» Material for this exercise:
━━━━━━━━━━

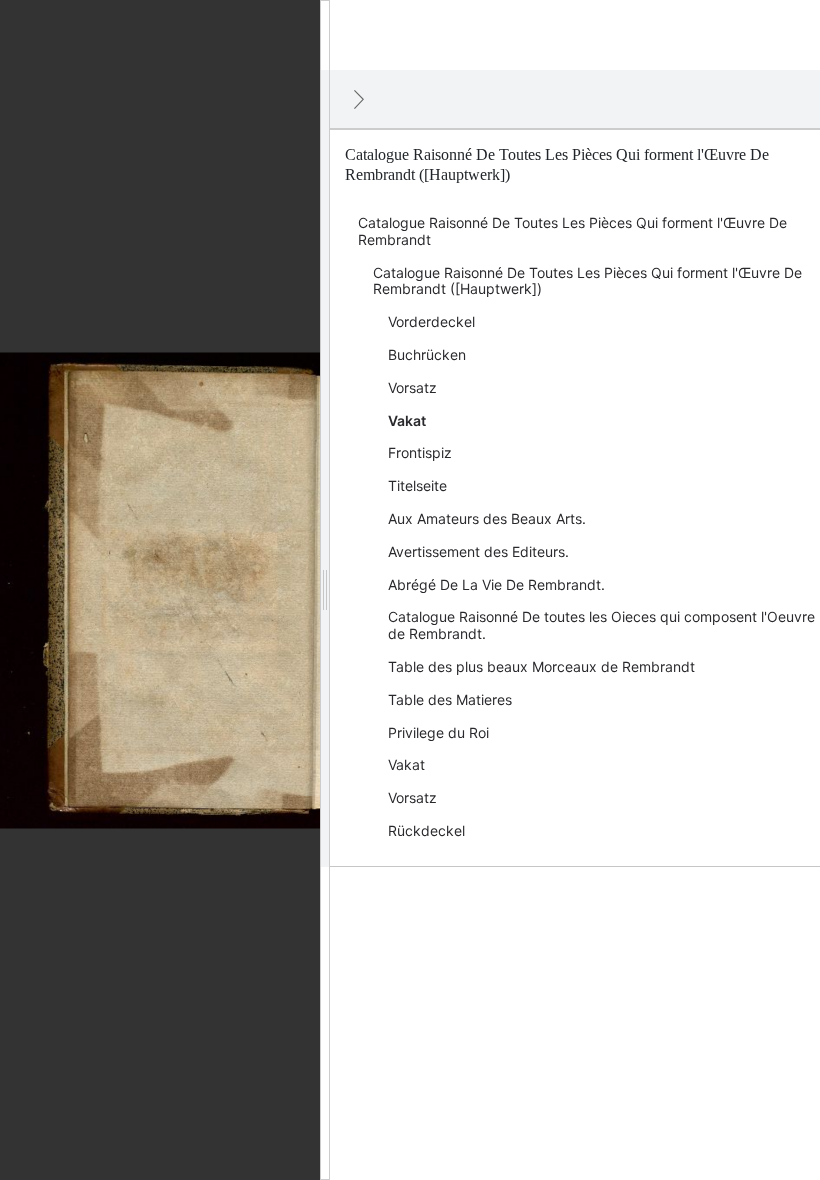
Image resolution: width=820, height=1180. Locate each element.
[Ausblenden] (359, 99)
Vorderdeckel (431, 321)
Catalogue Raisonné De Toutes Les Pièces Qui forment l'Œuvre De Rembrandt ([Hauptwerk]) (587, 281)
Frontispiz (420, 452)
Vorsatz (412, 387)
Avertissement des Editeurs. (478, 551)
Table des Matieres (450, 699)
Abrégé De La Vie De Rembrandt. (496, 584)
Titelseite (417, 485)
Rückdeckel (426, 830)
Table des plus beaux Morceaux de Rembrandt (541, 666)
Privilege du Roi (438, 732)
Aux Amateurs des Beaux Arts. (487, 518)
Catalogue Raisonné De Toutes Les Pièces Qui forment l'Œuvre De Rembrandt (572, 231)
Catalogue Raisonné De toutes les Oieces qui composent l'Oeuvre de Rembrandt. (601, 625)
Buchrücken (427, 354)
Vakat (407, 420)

━━━━━━━━━━

» What is expected: Given the records above, reproduce precisely and only the lines between the line holding "Vorderdeckel (431, 321)" and the line holding "Rückdeckel (426, 830)", inclusive.

» Exercise response:
Vorderdeckel (431, 321)
Catalogue Raisonné De Toutes Les Pièces Qui forment l'Œuvre De Rembrandt ([Hauptwerk]) (587, 281)
Frontispiz (420, 452)
Vorsatz (412, 387)
Avertissement des Editeurs. (478, 551)
Table des Matieres (450, 699)
Abrégé De La Vie De Rembrandt. (496, 584)
Titelseite (417, 485)
Rückdeckel (426, 830)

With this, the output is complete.